To do:
Retype the following entries line for line, without changing anything.

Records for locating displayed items
==================================================
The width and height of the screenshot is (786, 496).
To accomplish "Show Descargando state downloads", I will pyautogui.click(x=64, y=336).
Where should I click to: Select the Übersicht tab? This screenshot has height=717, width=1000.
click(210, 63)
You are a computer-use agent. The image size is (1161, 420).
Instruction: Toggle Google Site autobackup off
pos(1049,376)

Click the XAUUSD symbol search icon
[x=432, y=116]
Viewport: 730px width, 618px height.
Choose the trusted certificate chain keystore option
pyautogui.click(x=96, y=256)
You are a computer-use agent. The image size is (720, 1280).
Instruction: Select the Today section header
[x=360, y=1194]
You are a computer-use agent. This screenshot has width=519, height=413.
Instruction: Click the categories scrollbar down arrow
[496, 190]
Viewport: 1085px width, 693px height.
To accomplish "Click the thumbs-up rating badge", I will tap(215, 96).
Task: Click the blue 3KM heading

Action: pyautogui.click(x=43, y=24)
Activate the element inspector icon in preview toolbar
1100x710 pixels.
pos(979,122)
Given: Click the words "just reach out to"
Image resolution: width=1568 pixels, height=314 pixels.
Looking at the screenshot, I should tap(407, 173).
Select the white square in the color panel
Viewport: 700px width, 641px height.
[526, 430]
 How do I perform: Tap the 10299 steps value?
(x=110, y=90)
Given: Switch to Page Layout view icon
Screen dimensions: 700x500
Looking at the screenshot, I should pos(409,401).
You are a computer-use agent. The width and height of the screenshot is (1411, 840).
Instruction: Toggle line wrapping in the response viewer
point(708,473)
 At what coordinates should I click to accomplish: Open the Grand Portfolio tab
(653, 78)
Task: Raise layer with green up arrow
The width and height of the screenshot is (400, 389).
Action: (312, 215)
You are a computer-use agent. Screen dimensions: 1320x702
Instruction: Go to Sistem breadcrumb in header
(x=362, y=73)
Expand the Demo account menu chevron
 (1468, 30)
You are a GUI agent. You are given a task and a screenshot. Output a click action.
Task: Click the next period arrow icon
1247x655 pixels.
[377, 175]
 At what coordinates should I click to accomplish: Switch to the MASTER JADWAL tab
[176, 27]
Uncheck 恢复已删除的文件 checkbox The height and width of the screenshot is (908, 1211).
==================================================
The output:
The width and height of the screenshot is (786, 496).
To accomplish "Show Descargando state downloads", I will pyautogui.click(x=64, y=336).
Where should I click to: Select the Übersicht tab? This screenshot has height=717, width=1000.
click(210, 63)
You are a computer-use agent. The image size is (1161, 420).
Instruction: Toggle Google Site autobackup off
pos(1049,376)

Click the XAUUSD symbol search icon
[x=432, y=116]
Viewport: 730px width, 618px height.
Choose the trusted certificate chain keystore option
pyautogui.click(x=96, y=256)
You are a computer-use agent. The image size is (720, 1280).
Instruction: Select the Today section header
[x=360, y=1194]
You are a computer-use agent. This screenshot has width=519, height=413.
Instruction: Click the categories scrollbar down arrow
[496, 190]
Viewport: 1085px width, 693px height.
To accomplish "Click the thumbs-up rating badge", I will tap(215, 96).
Task: Click the blue 3KM heading

Action: pyautogui.click(x=43, y=24)
Activate the element inspector icon in preview toolbar
1100x710 pixels.
pos(979,122)
Given: Click the words "just reach out to"
Image resolution: width=1568 pixels, height=314 pixels.
Looking at the screenshot, I should tap(407, 173).
Select the white square in the color panel
Viewport: 700px width, 641px height.
[526, 430]
 How do I perform: Tap the 10299 steps value?
(x=110, y=90)
Given: Switch to Page Layout view icon
Screen dimensions: 700x500
Looking at the screenshot, I should pos(409,401).
You are a computer-use agent. The width and height of the screenshot is (1411, 840).
Instruction: Toggle line wrapping in the response viewer
point(708,473)
 At what coordinates should I click to accomplish: Open the Grand Portfolio tab
(653, 78)
Task: Raise layer with green up arrow
The width and height of the screenshot is (400, 389).
Action: (312, 215)
You are a computer-use agent. Screen dimensions: 1320x702
Instruction: Go to Sistem breadcrumb in header
(x=362, y=73)
Expand the Demo account menu chevron
 (1468, 30)
You are a GUI agent. You are given a task and a screenshot. Output a click action.
Task: Click the next period arrow icon
1247x655 pixels.
[377, 175]
 At what coordinates should I click to accomplish: Switch to the MASTER JADWAL tab
[176, 27]
Uncheck 恢复已删除的文件 checkbox The height and width of the screenshot is (908, 1211).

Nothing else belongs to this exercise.